BUSAN, South Korea - Piquing China just days before meetings with its leaders, U.S. President George W. Bush on Wednesday held up the self-governing island of Taiwan that Beijing claims as its own as a model of freedom "at all levels" that the communist giant should emulate.



Bush's speech opening a four-country tour of Asia amounted to a road map of the coming discussions he was to have on a potential bird flu outbreak, global trade, North Korea's nuclear ambitions and other issues at a gathering of Pacific Rim economies in South Korea.

Bush arrived in Busan, South Korea, on Wednesday night for the Asia-Pacific Economic Cooperation summit and a one-on-one meeting with South Korean President Roh Moo-hyun. The president met with his closest Asian ally, Japanese Prime Minister Junichiro Koizumi, in Kyoto, Japan, earlier Wednesday and was traveling to China and Mongolia over the weekend.

In remarks sure to irritate his Chinese hosts, Bush prodded the communist nation to grant basic freedoms to its 1.3 billion people and further open its economy.

"We encourage China to continue down the road of reform and openness," Bush told an audience that stayed silent until its polite applause at the end. "By meeting the legitimate demands of its citizens for freedom and openness, China's leaders can help their country grow into a modern, prosperous, and confident nation."

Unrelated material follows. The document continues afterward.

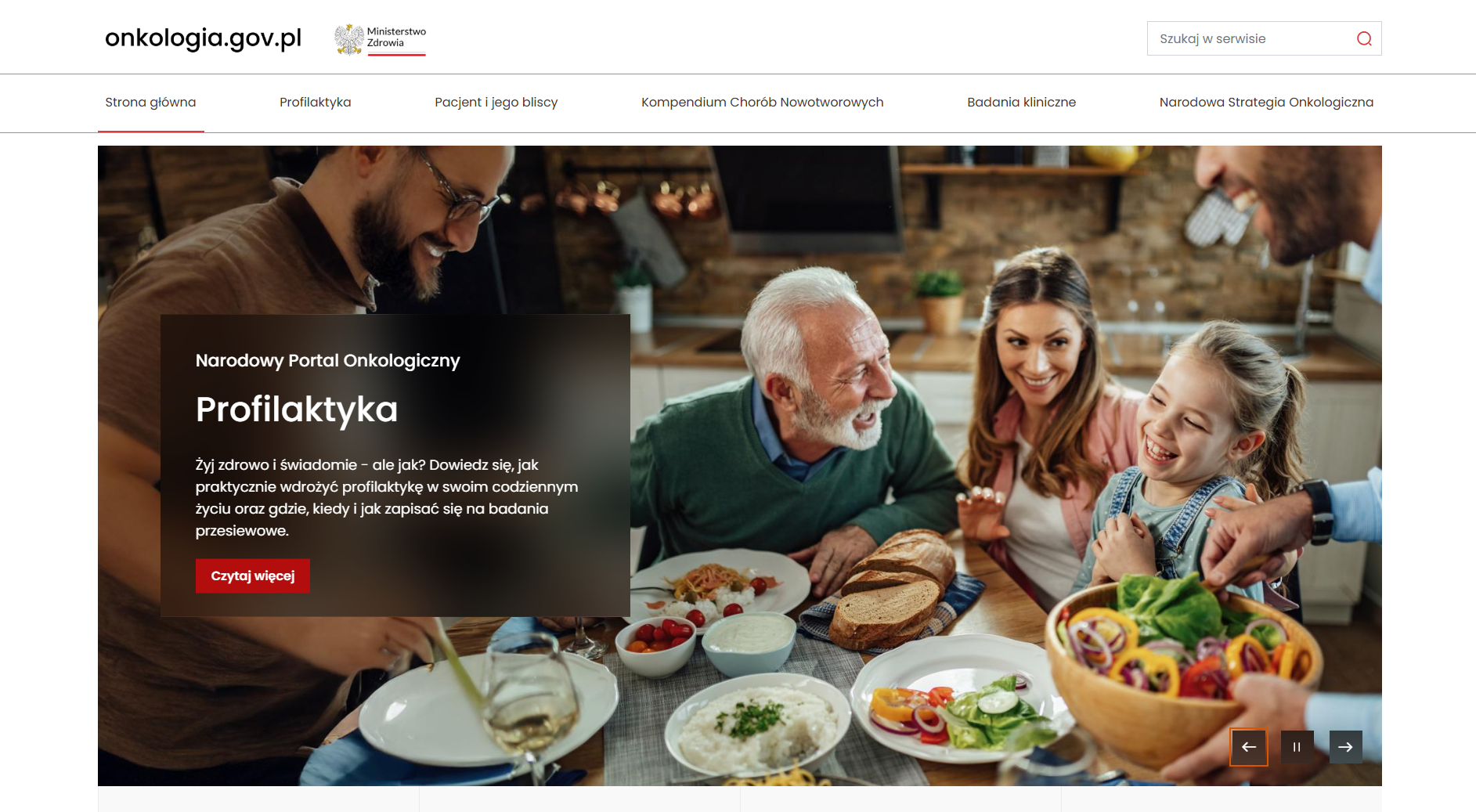Click the Narodowy Portal Onkologiczny subtitle
The width and height of the screenshot is (1476, 812).
tap(327, 361)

His challenge to Beijing immediately followed lavish praise of Taiwan.

"By embracing freedom at all levels, Taiwan has delivered prosperity to its people and created a free and democratic Chinese society," Bush said. Pointing to Taiwan — as well as South Korea — Bush said political freedoms are the inevitable product of the kind of economic liberalization China has begun pursuing.

"Men and women who are allowed to control their own wealth will eventually insist on controlling their own lives and their own future," he said. "As China reforms its economy, its leaders are finding that once the door to freedom is opened even a crack, it cannot be closed."

Comparing Taiwan and China, even indirectly, raises a major thorn in U.S.-China relations. China regards the island as its own and has threatened to invade if Taiwan declares formal independence. While U.S. policy recognizes only one China — including Taiwan — and opposes Taiwanese independence, Washington also is Taiwan's largest arms benefactor and is bound by the Taiwan Relations Act to help Taiwan defend itself if attacked.

Taiwan, which has de facto independence, has resisted Beijing's rule since the Communists took over the mainland in 1949.

Bush's speech was an attempt to follow through on his inaugural promise to predicate U.S. relations with all nations on their treatment of their citizens — a pledge that meets its most difficult test with strategic allies such as China, Saudi Arabia and Pakistan.

Still, the call for change in China was not as tough as some on Capitol Hill and among his conservative supporters might want, as it was accompanied by praise on several fronts.

Bush recognized that economic reforms have resulted in a better-housed, better-fed populace, and he lauded China's leadership in the effort to rid North Korea of its nuclear weapons programs.

But while the president said China should allow people to worship without state control — a point he hoped to underscore by visiting an officially recognized church while in Beijing — Bush did not mention China's human rights record.

This careful dance reflects the diplomatic subtlety required with a nation that is a vast and growing market for American goods, has the world's largest standing army and is using its economic might to assert itself on the world stage.

"The Chinese are not going to like being scolded," Adam Segal, who studies China at the Council on Foreign Relations in New York. "But if they are of the mind to, they can read it with a positive spin."

Indeed, the response from Beijing was muted.

"Our common points outnumber our differences," said Chinese foreign minister Li Zhaoxing.

Bush also lectured China about making additional economic reforms to correct an enormous trade imbalance, better protect the copyrights of American software and movies, and make greater progress toward a market-based currency.

Bush did not hold back on North Korea and Myanmar, which "still have not taken even the first steps toward freedom." He said the price of their "refusal to open up is isolation, backwardness, and brutality."

At a joint news conference with Bush on Wednesday, Koizumi was noncommittal about whether he would extend Japan's deployment of noncombat troops to Iraq after their current mission expires next month. And the two leaders glossed over lingering problems, including Tokyo's two-year-old ban on U.S. beef imports and a recent agreement on realigning U.S. military forces in the country.